Best of 2024 pt. 3 - Albums
Attempting to revive the lost art of writing a year-end album blurb you might read without your eyes glazing over (at least not for the normal reasons)
In the past few years I’ve had to admit to myself that even in the days of my most voracious album-oriented listening, I could hardly ever remember how more than a few albums actually sounded once the year turned over. I have no idea what I’ll ultimately remember about my Top 20 albums list, which I keep more as mnemonic crutch than as critical statement.
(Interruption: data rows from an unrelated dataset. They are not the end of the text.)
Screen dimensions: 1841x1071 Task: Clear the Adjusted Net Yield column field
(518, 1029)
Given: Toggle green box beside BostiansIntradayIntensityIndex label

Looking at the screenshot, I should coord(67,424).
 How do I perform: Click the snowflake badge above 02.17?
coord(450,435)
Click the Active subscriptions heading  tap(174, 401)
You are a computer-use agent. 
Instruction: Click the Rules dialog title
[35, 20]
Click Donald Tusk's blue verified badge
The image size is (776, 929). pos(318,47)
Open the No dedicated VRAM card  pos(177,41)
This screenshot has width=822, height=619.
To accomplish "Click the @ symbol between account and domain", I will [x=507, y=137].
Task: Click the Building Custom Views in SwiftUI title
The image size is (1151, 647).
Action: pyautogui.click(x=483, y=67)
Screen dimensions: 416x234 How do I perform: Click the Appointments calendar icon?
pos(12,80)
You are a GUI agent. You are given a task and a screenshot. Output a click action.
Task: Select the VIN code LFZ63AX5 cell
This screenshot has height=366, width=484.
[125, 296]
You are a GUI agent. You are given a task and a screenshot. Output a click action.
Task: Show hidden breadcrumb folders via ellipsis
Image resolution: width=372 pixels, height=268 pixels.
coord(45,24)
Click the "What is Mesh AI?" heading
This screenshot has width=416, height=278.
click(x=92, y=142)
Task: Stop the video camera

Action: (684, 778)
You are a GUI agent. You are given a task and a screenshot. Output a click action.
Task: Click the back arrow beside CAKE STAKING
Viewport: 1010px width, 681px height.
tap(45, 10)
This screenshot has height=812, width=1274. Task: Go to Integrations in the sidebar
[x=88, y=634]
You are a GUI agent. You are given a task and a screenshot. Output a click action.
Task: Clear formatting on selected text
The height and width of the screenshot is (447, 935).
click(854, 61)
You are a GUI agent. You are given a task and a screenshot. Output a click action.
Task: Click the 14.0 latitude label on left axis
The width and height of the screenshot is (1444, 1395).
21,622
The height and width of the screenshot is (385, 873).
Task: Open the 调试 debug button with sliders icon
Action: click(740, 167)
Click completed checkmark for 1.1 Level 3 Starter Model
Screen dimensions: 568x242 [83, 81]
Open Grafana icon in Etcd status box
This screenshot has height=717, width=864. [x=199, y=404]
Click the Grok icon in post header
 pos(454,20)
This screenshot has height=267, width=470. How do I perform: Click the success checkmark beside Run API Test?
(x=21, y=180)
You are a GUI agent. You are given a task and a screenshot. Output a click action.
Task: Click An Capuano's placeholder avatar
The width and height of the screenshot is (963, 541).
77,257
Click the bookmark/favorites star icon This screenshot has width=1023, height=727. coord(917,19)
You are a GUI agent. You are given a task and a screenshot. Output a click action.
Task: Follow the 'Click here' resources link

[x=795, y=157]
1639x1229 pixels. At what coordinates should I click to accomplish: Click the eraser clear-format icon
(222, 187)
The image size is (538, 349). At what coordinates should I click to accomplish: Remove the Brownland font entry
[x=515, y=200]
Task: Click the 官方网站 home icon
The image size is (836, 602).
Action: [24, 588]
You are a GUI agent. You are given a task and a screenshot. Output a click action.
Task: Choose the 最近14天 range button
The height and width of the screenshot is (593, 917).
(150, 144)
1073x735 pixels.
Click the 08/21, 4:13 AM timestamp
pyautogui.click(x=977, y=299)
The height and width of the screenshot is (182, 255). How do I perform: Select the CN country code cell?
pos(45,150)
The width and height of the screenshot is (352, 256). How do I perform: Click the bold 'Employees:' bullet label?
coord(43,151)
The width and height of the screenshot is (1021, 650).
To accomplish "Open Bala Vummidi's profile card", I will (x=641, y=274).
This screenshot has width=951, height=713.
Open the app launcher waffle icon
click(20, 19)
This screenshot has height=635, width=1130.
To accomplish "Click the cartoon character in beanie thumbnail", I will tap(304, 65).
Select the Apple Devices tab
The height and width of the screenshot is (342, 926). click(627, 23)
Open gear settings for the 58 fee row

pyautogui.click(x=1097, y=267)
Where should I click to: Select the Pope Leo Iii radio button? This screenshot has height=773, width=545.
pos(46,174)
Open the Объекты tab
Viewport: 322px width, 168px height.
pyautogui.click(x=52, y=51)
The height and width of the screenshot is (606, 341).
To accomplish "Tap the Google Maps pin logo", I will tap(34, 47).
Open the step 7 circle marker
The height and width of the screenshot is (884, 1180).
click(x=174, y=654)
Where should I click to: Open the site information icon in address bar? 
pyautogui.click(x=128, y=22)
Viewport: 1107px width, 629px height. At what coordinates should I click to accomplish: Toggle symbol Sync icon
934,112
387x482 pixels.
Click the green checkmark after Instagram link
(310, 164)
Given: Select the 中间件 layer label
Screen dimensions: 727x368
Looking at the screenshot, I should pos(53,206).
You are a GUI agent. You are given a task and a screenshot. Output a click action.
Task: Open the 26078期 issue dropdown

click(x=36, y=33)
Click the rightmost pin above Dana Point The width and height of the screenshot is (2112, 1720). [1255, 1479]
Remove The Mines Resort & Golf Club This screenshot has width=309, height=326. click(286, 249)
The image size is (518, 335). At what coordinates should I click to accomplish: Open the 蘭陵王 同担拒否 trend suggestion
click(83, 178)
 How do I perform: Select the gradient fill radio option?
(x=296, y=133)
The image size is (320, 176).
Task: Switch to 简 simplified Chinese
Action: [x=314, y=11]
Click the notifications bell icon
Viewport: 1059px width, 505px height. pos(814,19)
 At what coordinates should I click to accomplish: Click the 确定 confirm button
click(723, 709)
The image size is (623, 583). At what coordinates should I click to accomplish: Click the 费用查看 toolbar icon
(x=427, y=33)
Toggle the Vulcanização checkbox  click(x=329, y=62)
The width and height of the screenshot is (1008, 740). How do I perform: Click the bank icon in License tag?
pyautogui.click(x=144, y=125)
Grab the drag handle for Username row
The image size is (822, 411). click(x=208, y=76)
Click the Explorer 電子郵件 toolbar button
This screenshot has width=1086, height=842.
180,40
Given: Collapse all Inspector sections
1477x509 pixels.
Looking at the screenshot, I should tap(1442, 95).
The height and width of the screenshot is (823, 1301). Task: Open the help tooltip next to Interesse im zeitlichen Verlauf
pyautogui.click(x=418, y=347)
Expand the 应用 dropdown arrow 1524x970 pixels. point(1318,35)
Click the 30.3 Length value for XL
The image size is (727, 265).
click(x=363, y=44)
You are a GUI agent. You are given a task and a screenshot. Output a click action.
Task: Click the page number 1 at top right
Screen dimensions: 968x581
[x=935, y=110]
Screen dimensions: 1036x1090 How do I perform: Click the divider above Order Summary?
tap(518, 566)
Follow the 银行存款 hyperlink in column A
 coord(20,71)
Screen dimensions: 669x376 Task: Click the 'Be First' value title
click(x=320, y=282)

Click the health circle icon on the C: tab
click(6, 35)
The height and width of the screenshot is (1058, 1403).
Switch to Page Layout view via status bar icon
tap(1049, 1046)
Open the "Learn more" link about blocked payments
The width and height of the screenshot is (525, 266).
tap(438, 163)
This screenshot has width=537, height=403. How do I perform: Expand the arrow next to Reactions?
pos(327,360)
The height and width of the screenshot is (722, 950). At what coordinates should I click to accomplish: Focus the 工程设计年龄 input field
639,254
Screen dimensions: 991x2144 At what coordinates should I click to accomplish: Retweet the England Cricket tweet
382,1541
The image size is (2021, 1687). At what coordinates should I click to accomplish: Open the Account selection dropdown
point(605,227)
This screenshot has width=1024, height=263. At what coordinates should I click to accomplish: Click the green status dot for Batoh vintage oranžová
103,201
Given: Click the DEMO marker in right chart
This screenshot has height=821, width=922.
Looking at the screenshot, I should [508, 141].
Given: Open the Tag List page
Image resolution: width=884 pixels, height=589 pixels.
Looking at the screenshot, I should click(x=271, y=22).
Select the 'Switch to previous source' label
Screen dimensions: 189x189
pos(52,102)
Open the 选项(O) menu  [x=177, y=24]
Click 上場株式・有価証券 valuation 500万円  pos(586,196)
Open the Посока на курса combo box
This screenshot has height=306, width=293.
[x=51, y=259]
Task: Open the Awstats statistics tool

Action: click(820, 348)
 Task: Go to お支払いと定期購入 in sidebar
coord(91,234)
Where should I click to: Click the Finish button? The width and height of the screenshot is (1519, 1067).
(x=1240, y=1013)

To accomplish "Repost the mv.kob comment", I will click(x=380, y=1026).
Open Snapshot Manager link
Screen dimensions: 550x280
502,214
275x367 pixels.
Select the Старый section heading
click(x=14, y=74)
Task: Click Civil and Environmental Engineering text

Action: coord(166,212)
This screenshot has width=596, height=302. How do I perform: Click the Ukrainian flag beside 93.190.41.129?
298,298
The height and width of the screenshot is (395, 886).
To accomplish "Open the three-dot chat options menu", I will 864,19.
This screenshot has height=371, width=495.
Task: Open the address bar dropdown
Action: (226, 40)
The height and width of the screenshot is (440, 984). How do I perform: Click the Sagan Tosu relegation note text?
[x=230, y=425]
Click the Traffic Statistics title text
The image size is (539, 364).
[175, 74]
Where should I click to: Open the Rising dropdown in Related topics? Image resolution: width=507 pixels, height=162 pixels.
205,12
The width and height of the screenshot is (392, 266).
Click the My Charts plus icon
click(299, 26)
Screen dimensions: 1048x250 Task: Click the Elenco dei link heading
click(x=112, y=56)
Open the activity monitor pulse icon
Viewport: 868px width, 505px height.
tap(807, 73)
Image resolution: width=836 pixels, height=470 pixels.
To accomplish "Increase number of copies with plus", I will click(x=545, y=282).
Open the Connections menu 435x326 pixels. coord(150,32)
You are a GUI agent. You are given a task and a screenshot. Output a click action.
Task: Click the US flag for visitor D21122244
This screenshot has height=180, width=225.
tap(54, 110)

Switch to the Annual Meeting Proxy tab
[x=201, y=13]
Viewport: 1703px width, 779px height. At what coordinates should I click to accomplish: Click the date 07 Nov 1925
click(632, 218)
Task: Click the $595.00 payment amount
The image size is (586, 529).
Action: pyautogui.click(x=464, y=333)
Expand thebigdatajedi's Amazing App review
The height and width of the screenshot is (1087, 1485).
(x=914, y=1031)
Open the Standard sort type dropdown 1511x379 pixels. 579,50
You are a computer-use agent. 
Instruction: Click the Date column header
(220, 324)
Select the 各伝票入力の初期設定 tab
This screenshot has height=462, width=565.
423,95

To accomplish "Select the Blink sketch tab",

Last year, this grim acknowledgment led me to ignore albums altogether, merely linking to writing about albums when it occasionally happened, like my Singles Jukebox review of Kesha’s “Eat the Acid.” I never wrote much about my #2 album of the year, Núria Graham’s Cyclamen, and the writing highlight from that album was the comments section for a League of Extraordinary Tracks round in which it did well. As for #3, Mellow & Sleazy x Felo Le Tee’s The III Wise Men, someone else wrote something better than I could muster. One year later, those three are in fact the ones that I still think about and listen to a lot. I’m hoping the same is true of this year’s trio.
Willow: Empathogen
I spent as much time groaning about Willow’s lyrics this year as I did trying (unsuccessfully) to write a formal piece on why those lyrics are Good, Actually. The short of it was: words are subservient to the song-unit, and when the song-unit works this can, but doesn’t have to, change your relationship to the words. But more often, a song’s holistic quality makes the words’ goodness or badness somewhat moot; this is most obvious in the non-English music I listen to, where I can be anything from curious about what lyrics might mean to actively thankful for not having any clue what they’re talking about. In K-pop, where languages get swapped in and out like outfits in a fashion montage, knowing what the words mean doesn’t tell you everything, or sometimes even very much at all, of what you need to know about the song. There are plenty of songs in English that get by on phonetics: Max Martin was the king of this mode, more so even than spiritual godparents ABBA. For all their uncanny phonetic prowess, ABBA still had higher aspirations and sometimes wrote good words, whereas Max Martin doesn’t care about good words because they’re so rarely the right words. I could but won’t argue that in music, at some level all words are sounds first and signifiers second. That is to say, I think there’s a strong argument to be made that this is true, but I also find that argument too dogmatic to defend.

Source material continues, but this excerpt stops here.